The E7 was a 2,000-horsepower (1,500 kW), A1A-A1A passenger train locomotive built by General Motors' Electro-Motive Division of La Grange, Illinois between 1945 – 1949.
In profile the front of the nose of an E7A was less slanted than on earlier EMD passenger locomotives, and the E7, E8, and E9 units have been nicknamed "bulldog nose" units. Some earlier units were called "shovel nose" units or "slant nose" units.
A total of four hundred and twenty-eight E7 A units and eighty-two cabless B units were built from 1945 to 1949, earning them the honor of being the most numerous passenger diesel locomotive ever built.
The 2,000 hp came from two 12 cylinder model 567A engines. Each engine drove its own electrical generator to power the two traction motors on one truck. The E7 was the eighth model in a line of passenger diesels of similar design known as EMD E-units.
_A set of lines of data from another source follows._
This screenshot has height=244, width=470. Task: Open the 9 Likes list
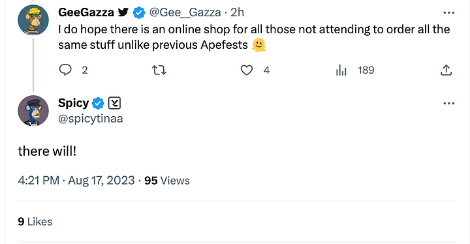[35, 222]
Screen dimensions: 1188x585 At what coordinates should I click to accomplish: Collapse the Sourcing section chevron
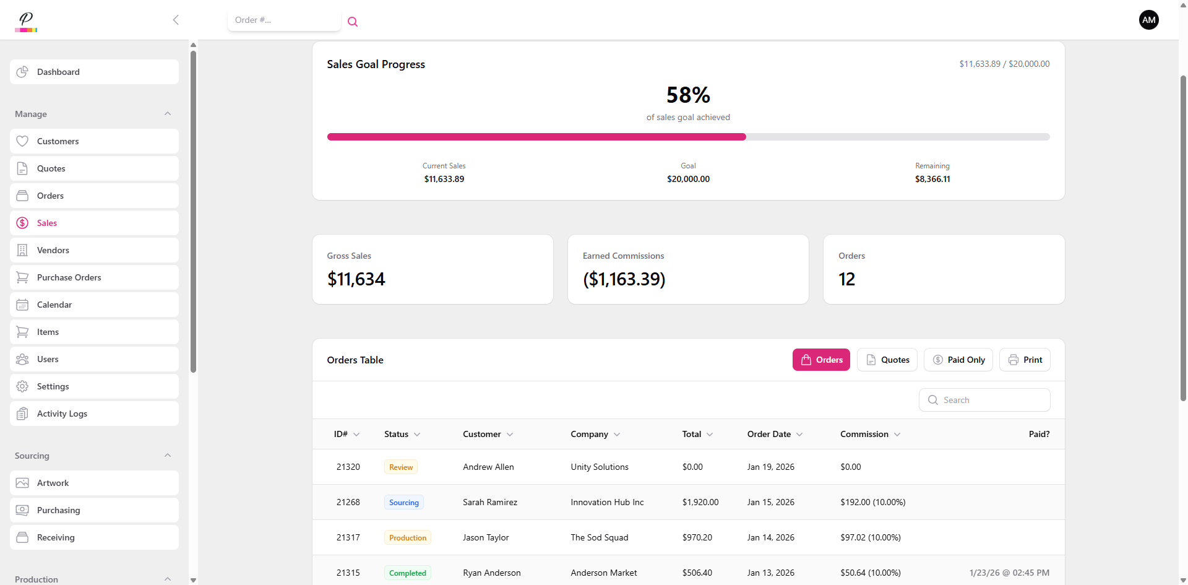point(168,456)
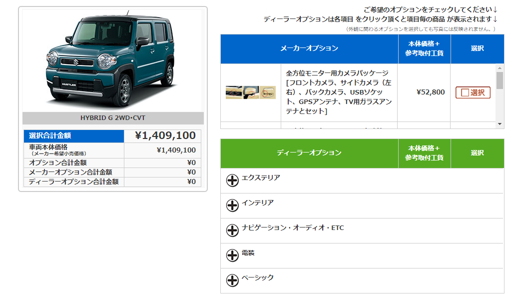Click the HYBRID G 2WD·CVT grade label

(x=113, y=118)
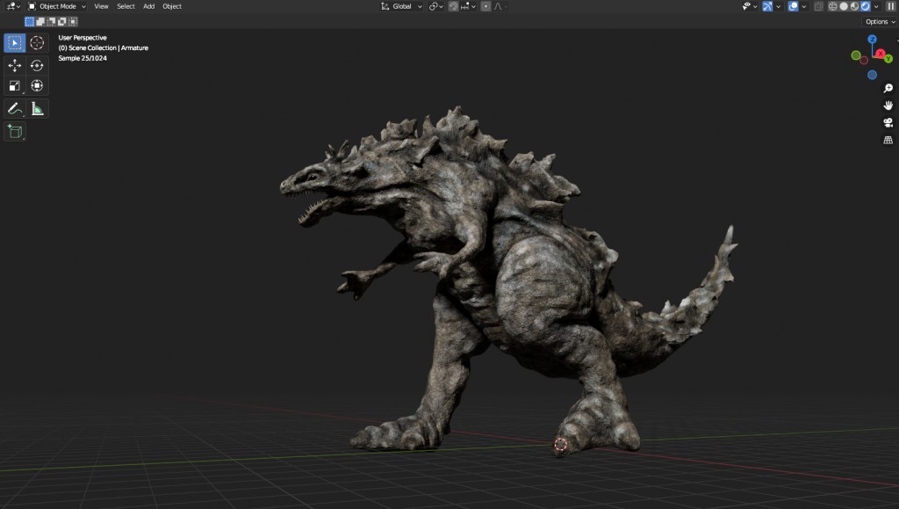Toggle snapping magnet in the header
899x509 pixels.
(x=453, y=6)
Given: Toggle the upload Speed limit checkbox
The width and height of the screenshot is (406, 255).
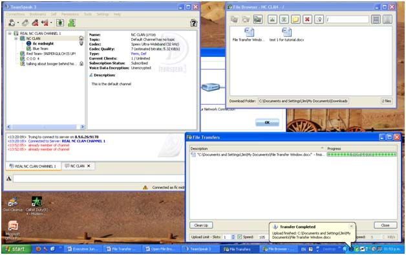Looking at the screenshot, I should point(239,237).
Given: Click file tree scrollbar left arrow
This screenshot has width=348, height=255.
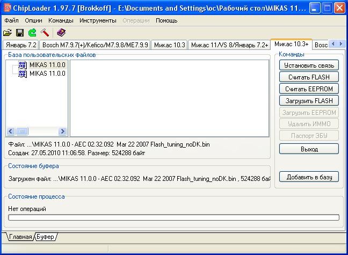Looking at the screenshot, I should 10,132.
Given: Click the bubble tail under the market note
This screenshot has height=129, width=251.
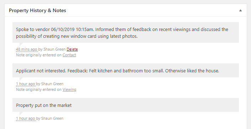Looking at the screenshot, I should [21, 113].
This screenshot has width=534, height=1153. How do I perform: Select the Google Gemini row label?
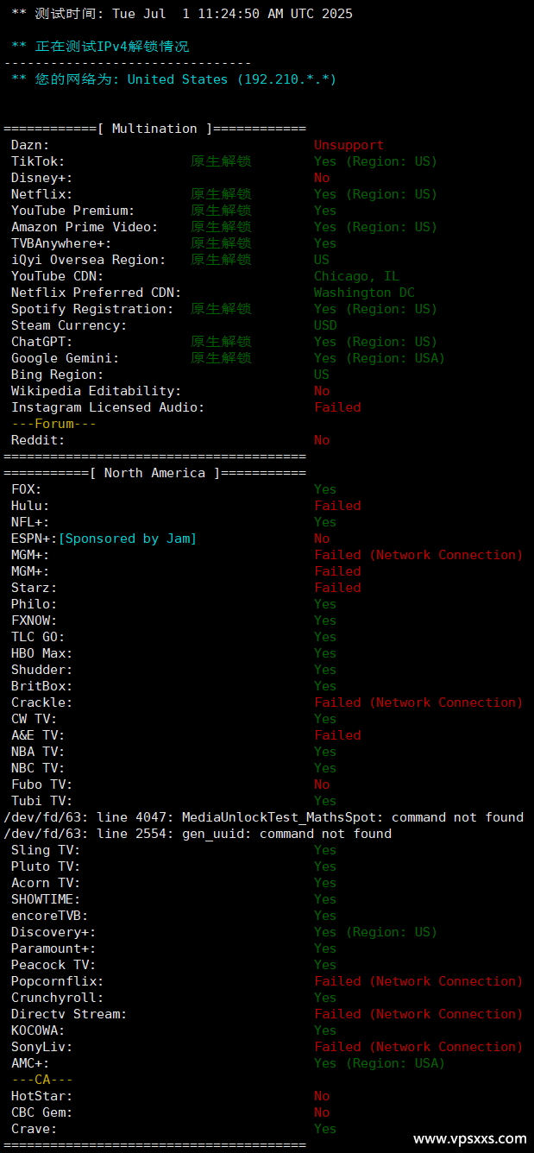click(65, 358)
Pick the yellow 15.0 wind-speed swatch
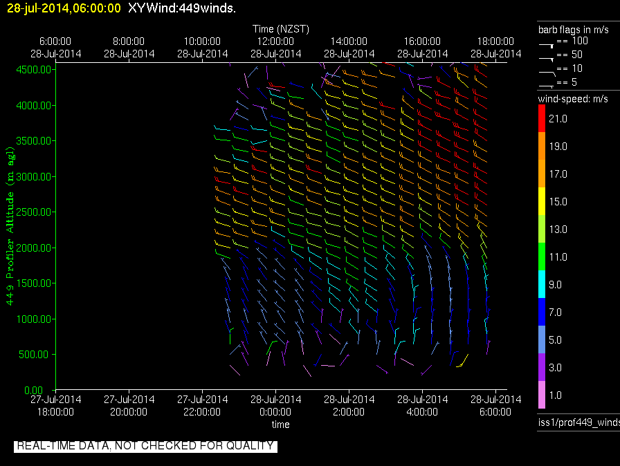The image size is (620, 466). [x=542, y=202]
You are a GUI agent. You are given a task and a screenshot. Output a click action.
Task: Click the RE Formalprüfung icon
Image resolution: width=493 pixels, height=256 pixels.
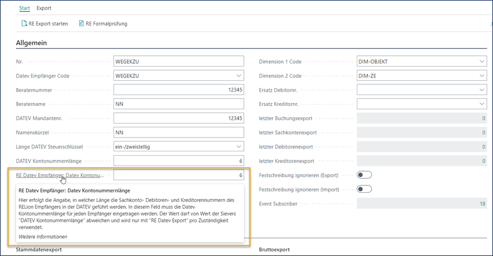[82, 23]
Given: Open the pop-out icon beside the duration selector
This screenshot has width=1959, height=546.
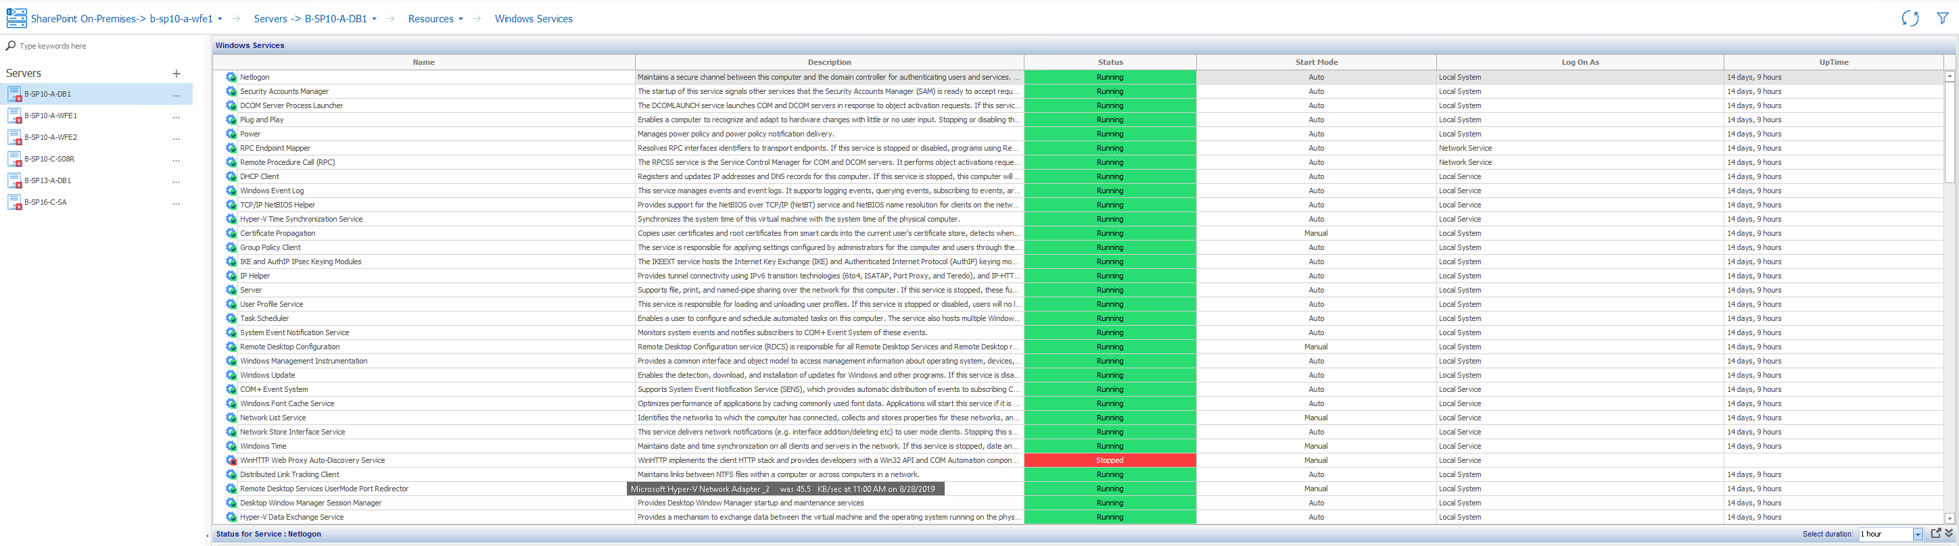Looking at the screenshot, I should click(x=1936, y=534).
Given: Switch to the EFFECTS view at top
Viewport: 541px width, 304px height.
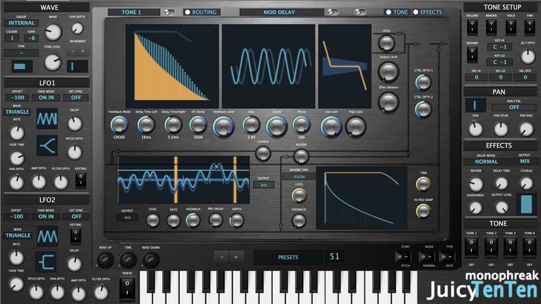Looking at the screenshot, I should click(x=427, y=12).
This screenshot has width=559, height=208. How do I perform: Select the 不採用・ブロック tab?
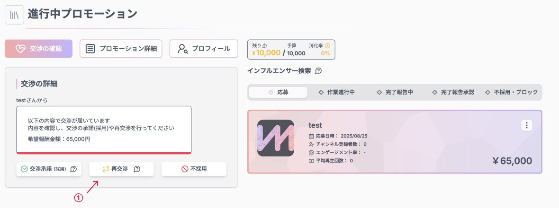coord(511,92)
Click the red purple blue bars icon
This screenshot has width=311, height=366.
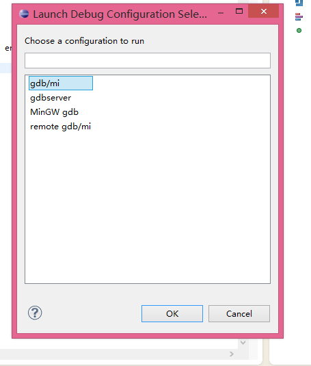point(299,17)
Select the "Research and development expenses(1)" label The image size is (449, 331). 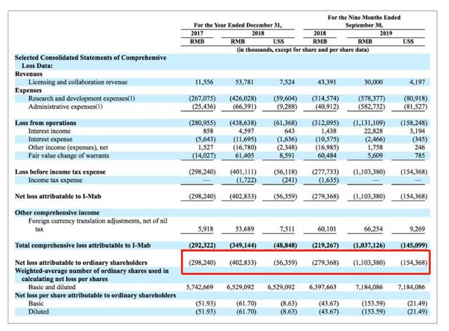(81, 98)
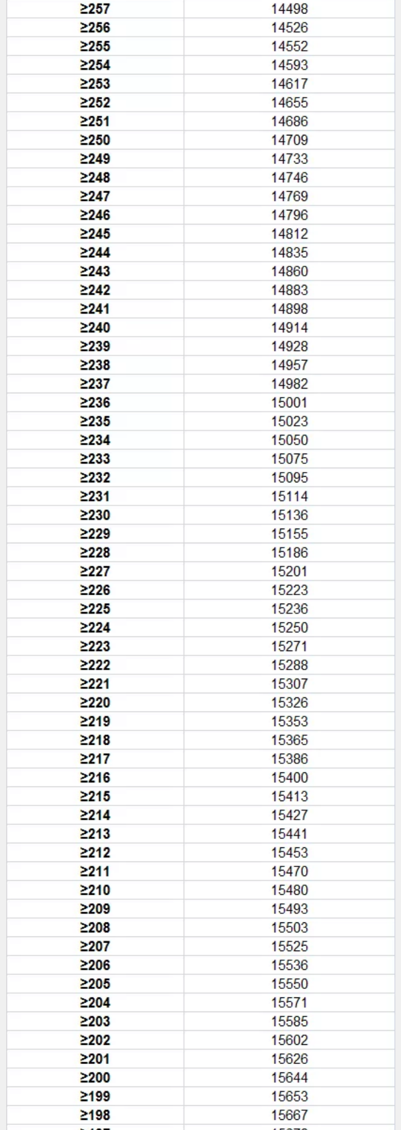Select the count value 14526
The height and width of the screenshot is (1130, 401).
click(x=289, y=28)
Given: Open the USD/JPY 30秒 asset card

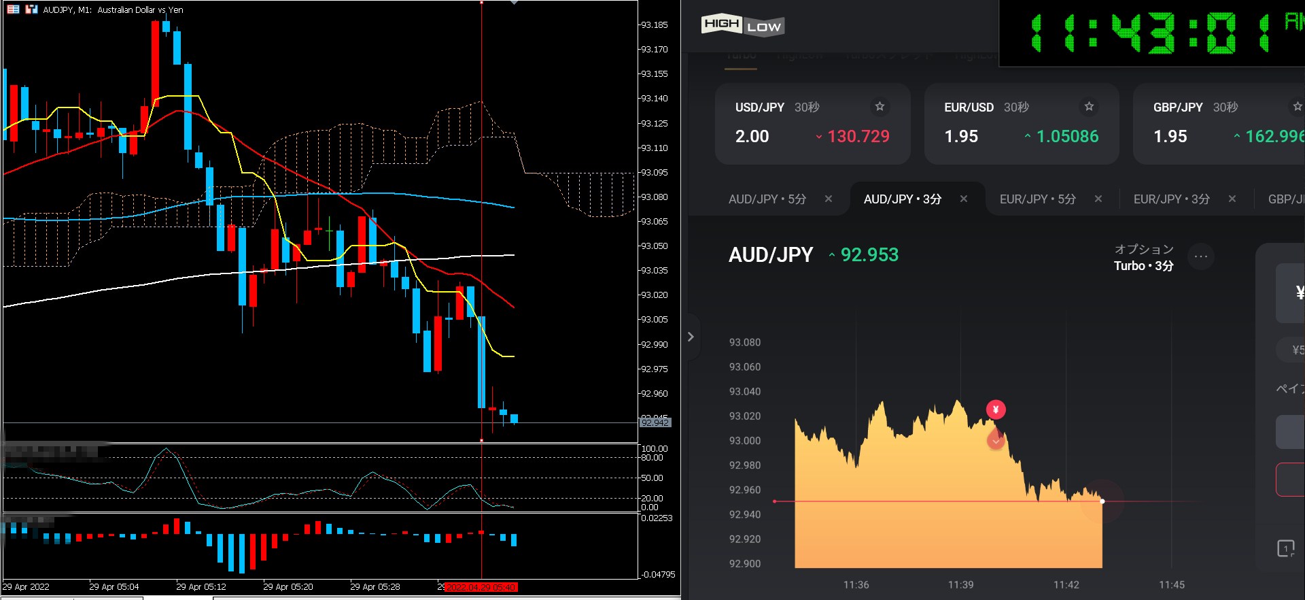Looking at the screenshot, I should click(x=812, y=124).
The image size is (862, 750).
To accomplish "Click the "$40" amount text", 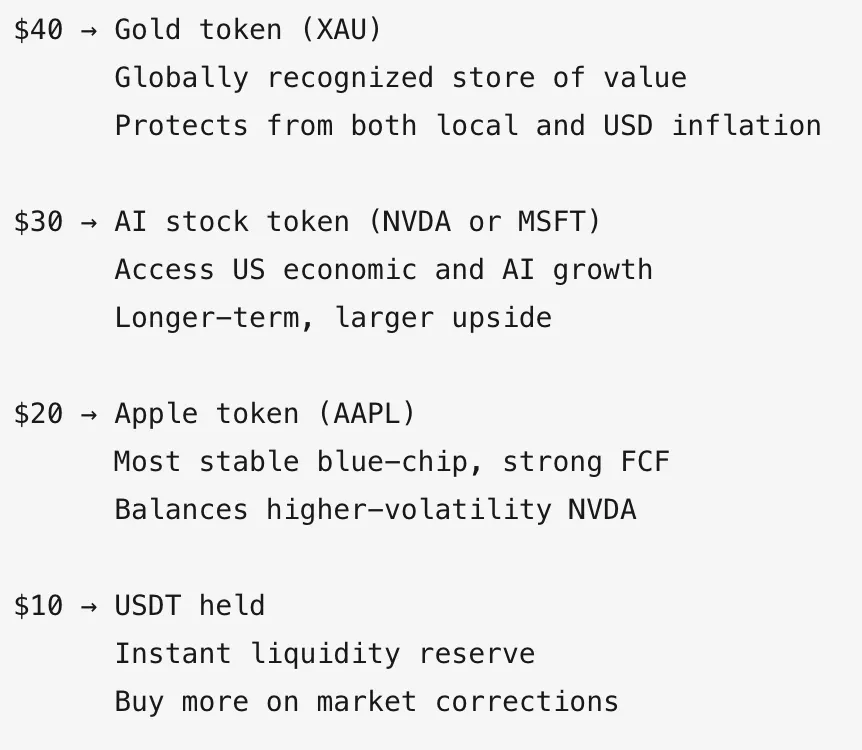I will pyautogui.click(x=38, y=30).
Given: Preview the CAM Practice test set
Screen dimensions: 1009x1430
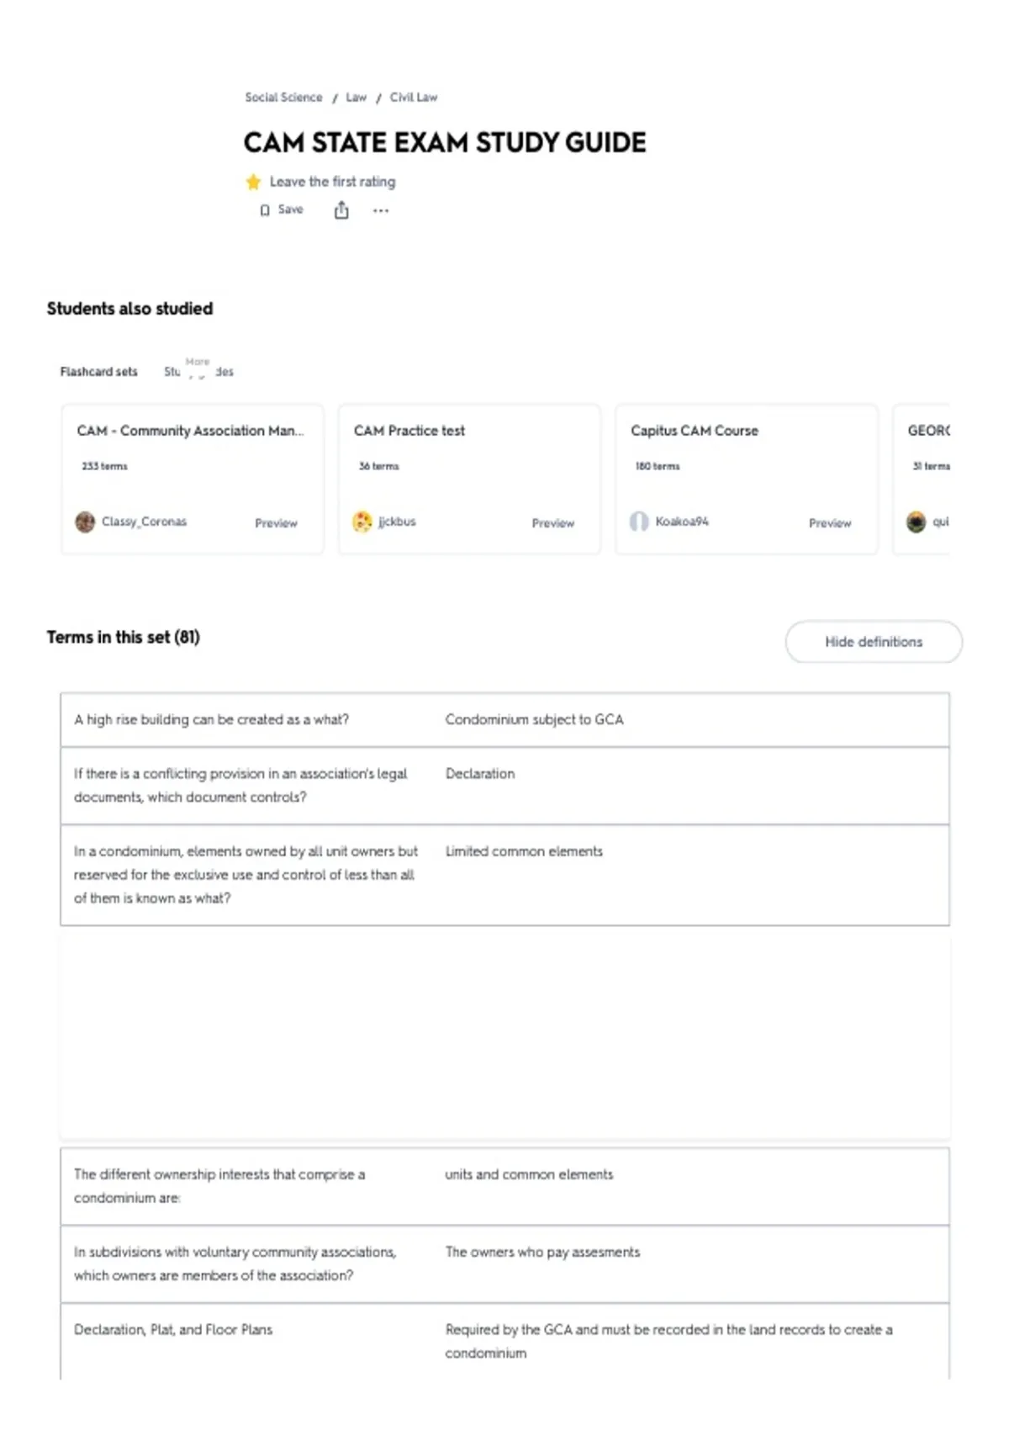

By 1971, the time of Amtrak's formation, most E7s were on their way out. A few GM&O E7s did briefly see service with Amtrak, primarily running between Chicago and Milwaukee, but most ended up being retired by 1972/1973 and put into storage at Illinois Central's locomotive shops in Paducah, Kentucky.
A majority of Penn Central's E7s went into retirement upon Amtrak's start up, but a few went to wrap up their final years in commuter train service on the New York & Long Branch up until the formation of Conrail. Once Conrail was formed, the E7s were done and most were put into storage at the shops in Altoona, where they would eventually be scrapped. A few ex-PC E7s lasted into the early 1980s before finally being scrapped.
Some of the Rock Island's E7s carried on for a few more years after Amtrak's formation, but with the long-distance passenger operations eventually scaling back to just "The Peoria Rocket" and "The Quad Cities Rocket", those that were left joined the E8s on freight trains.
A Southern Pacific E7A, #6001, is on the point of a train that figures prominently in The Hitch-Hiker, a popular 1960 episode of the anthology television series, The Twilight Zone, starring Inger Stevens.
Today the sole surviving E7, PRR #5901 is on static display at the Railroad Museum of Pennsylvania. This locomotive has been cosmetically restored, and is on indoor display. For a very brief period of time, the Indiana Railroad Museum owned a former Pennsylvania Railroad E7A, which at the time was identified as Penn Central #4206, but they later sold it off for scrap, presumably because it was in poor condition and the museum volunteers may have assumed that other museums would eventually acquire more E7s.
Trivia[]
- A Gulf, Mobile and Ohio Railroad E7A, #103-A, appears at the start and end of the 1967 film "In the Heat of the Night".
- A Southern Pacific E7A, #6001, is on the point of a train that figures prominently in "The Hitch-Hiker", a popular 1960 episode of the anthology television series, The Twilight Zone, starring Inger Stevens.
- Eventually, they were assigned to one leg of the Harrisburg-Detroit Red Arrow but, since it would take several weeks to establish a fuelling facility at Mansfield, OH, mid-way on the five hundred and seventy-five mile run, #5900 and #5901 were given random interim assignments on passenger runs between Harrisburg and Altoona, PA.
- The Great Northern EMD E7, #707, appears at the 1952 Short Film "One Cab's Family".